Ecrit et mis en scène par Babis Plaïtakis cette pièce nous conte un moment clef de la vie d’Alexandre le Grand. 

Ce banquet se déroule alors qu’Alexandre, 28 ans, a déjà sous sa botte la Grèce et en 6 ans a conquis l’Egypte, pris possession la totalité de l’Asie Mineure dont Babylone et Persépolis et fondé une quantité astronomique de villes appelées Alexandrie. 
Il est aux portes des Indes et doit organiser et consolider son empire où des instabilités sont nées. 

Autour de lui des amis proches tel Hephaestion et surtout des généraux de la génération de son père, Philippe, qui le suivent depuis le début sont un peu paternalistes et se sont considérablement enrichis pendant cette conquête. 

Parmi eux Kleitos va lever la voix remettant en cause les objectifs d’Alexandre et lui rappelant l’ombre glorieuse des faits d’armes de son père. 
La discussion va laisser apparaître les failles d’Alexandre mais aussi sa vision des choses qui s’éloignent de plus en plus de la vision grecque du monde. 

En Grèce antique toute population qui n’est pas grecque est barbare et ne peut être au mieux que des esclaves. 
Cependant quand on a conquis tant de territoires Alexandre a conscience qu’il ne peut commander qu’a des peuples réduits en esclavage. Ils ne sont pas assez nombreux et il est plus pratique de laisser les instances dirigeantes existantes en place, en faire des alliés et grossir son armée de ces nouveaux alliés à qui ils peuvent apprendre les mœurs grecques et s’enrichir de leurs connaissances. 

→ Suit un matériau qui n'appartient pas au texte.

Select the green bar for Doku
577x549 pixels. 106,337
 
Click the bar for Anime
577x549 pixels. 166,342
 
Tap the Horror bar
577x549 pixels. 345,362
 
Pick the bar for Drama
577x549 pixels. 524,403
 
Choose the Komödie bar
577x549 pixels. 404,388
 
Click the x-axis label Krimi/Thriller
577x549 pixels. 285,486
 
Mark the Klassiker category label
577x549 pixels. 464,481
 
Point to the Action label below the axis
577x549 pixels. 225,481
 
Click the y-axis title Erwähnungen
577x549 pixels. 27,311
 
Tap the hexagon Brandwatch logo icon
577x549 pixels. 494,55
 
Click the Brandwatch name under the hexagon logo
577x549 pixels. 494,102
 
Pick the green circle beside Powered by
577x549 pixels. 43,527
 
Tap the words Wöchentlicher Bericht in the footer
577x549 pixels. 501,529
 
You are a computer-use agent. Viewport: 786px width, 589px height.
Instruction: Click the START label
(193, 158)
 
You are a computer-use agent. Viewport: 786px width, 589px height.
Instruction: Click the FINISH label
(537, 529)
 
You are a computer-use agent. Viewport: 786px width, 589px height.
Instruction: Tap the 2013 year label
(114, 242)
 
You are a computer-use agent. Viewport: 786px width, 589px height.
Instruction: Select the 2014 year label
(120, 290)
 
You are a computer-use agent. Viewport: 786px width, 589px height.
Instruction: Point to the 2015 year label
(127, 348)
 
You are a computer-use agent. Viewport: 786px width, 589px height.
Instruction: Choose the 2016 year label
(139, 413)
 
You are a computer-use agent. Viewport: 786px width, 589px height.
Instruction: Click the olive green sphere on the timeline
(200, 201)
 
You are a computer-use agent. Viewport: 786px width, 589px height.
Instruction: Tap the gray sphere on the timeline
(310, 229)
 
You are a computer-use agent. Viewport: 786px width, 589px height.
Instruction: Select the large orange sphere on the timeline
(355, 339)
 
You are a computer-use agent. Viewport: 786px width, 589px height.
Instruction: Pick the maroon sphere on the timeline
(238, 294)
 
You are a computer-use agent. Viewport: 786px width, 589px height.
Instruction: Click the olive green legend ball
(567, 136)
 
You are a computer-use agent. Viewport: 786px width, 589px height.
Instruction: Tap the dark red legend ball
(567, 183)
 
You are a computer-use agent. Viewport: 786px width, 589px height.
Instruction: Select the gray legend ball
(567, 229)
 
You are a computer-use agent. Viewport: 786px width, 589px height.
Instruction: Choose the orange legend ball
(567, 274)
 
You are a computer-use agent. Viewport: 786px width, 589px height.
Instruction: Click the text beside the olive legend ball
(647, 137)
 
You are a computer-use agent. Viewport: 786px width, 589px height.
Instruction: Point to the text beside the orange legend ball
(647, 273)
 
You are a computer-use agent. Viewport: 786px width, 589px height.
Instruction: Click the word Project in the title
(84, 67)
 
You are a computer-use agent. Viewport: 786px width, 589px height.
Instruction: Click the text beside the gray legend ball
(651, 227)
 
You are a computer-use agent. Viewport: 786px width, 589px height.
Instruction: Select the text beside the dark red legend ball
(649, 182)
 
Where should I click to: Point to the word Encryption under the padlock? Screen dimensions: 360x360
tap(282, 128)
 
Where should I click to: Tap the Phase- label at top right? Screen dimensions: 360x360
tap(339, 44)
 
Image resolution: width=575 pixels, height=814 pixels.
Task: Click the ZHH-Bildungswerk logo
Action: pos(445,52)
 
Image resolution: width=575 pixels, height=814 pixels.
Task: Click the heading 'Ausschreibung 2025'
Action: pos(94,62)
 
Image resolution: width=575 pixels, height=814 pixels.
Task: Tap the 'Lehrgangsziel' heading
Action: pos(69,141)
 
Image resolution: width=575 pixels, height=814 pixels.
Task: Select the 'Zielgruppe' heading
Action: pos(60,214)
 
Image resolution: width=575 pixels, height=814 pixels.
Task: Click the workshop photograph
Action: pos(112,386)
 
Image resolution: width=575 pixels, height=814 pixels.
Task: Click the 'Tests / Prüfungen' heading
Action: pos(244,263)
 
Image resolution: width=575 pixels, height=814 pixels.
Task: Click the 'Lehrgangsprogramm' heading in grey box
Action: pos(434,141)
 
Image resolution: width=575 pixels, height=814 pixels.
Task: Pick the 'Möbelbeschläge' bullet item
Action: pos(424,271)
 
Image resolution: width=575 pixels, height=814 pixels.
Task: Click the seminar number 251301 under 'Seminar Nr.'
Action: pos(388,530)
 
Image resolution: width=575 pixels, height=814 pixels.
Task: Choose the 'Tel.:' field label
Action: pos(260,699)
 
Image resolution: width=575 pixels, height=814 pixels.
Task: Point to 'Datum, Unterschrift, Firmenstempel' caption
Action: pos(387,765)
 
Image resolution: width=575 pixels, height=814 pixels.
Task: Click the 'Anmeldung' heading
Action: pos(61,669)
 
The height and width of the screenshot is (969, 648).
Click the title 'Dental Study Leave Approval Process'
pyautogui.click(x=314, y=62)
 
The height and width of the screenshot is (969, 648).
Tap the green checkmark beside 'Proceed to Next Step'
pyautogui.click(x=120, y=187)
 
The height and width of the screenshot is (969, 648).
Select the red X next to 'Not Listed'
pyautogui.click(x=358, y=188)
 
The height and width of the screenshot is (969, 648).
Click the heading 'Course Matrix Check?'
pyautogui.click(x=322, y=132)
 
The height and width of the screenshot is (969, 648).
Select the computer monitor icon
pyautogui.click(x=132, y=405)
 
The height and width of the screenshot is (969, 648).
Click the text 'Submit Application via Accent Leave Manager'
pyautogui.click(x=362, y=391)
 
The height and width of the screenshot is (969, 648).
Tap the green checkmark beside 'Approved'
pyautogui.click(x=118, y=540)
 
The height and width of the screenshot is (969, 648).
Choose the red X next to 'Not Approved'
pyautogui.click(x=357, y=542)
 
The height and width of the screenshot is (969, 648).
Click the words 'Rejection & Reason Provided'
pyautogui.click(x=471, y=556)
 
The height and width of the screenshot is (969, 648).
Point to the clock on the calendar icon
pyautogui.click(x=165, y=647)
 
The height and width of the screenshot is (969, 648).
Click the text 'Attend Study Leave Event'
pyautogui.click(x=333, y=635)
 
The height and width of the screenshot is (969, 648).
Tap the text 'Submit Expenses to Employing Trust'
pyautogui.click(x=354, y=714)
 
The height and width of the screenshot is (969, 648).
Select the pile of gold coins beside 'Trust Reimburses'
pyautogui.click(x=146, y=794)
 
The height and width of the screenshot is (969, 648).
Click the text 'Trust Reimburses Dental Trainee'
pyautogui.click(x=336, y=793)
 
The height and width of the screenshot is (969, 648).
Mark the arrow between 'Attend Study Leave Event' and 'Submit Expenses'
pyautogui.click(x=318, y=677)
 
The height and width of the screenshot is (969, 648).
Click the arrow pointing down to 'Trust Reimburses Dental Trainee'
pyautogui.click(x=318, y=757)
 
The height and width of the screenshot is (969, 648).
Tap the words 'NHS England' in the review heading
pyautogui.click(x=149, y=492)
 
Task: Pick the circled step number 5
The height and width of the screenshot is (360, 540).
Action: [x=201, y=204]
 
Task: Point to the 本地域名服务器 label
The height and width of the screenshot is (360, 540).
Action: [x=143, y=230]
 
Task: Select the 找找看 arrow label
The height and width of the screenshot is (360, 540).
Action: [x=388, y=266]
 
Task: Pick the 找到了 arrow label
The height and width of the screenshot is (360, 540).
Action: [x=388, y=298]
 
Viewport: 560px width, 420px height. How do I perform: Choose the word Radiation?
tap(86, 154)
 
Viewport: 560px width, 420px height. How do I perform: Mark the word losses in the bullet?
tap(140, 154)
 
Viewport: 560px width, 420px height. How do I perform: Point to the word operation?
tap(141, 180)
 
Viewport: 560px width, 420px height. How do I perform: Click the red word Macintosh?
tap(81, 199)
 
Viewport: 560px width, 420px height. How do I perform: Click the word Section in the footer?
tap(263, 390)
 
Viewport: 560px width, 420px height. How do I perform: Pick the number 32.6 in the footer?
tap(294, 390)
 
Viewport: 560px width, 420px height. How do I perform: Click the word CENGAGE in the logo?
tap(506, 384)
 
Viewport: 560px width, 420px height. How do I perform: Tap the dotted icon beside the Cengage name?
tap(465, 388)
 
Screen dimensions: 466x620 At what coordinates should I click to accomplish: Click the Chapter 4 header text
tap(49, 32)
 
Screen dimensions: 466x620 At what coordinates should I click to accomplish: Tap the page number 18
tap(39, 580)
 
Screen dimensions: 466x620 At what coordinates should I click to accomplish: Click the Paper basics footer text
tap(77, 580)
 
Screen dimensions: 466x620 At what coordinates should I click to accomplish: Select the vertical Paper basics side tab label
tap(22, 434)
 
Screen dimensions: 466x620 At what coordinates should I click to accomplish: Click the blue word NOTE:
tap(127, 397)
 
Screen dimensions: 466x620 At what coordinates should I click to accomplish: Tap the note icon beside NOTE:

Cette problématique est le cœur même de l’histoire et Alexandre ne veut pas être un monarque brutal mais apporté sa culture au monde tout en étudiant celle des autres civilisations, ce qui va l’encontre même des préceptes de son père. 
S’ajoute à cela les manipulations des généraux qui veulent asseoir leur influence et accroitre leurs richesses mais aussi du pouvoir religieux qui veut flatter Alexandre et lui offrir toujours plus de légitimité. 

L’alcool aidant les discussions vont mettre en lumière ce fossé qui se creuse avant d’exploser dans la violence. 

La pièce nous dépeint Alexandre conquérant mais qui ne cherche pas à s’enrichir mais ayant parfaitement conscience qu’il fait la richesse de son entourage. Il semble plus fasciné par l’idée d’aller jusqu’au bout du monde que par la domination des populations. 
Il souffre d’être dans l’ombre de son père Philippe ce qui nourrit sa colère et ses accès de violence et la culpabilité qu’il ressent après s’être emporté et les conséquences de son geste.

 Nous sommes très éloignés de la version déifiée d’Alexandre le Grand mais au cœur de son humanité, de ses aspirations, ses peurs et ses faiblesses. 

Les échanges résonnent avec une contemporanéité terrible sur la vision de certains puissants au pouvoir aujourd’hui et leurs visions du monde, de la guerre et des populations qui subissent leur autorité. 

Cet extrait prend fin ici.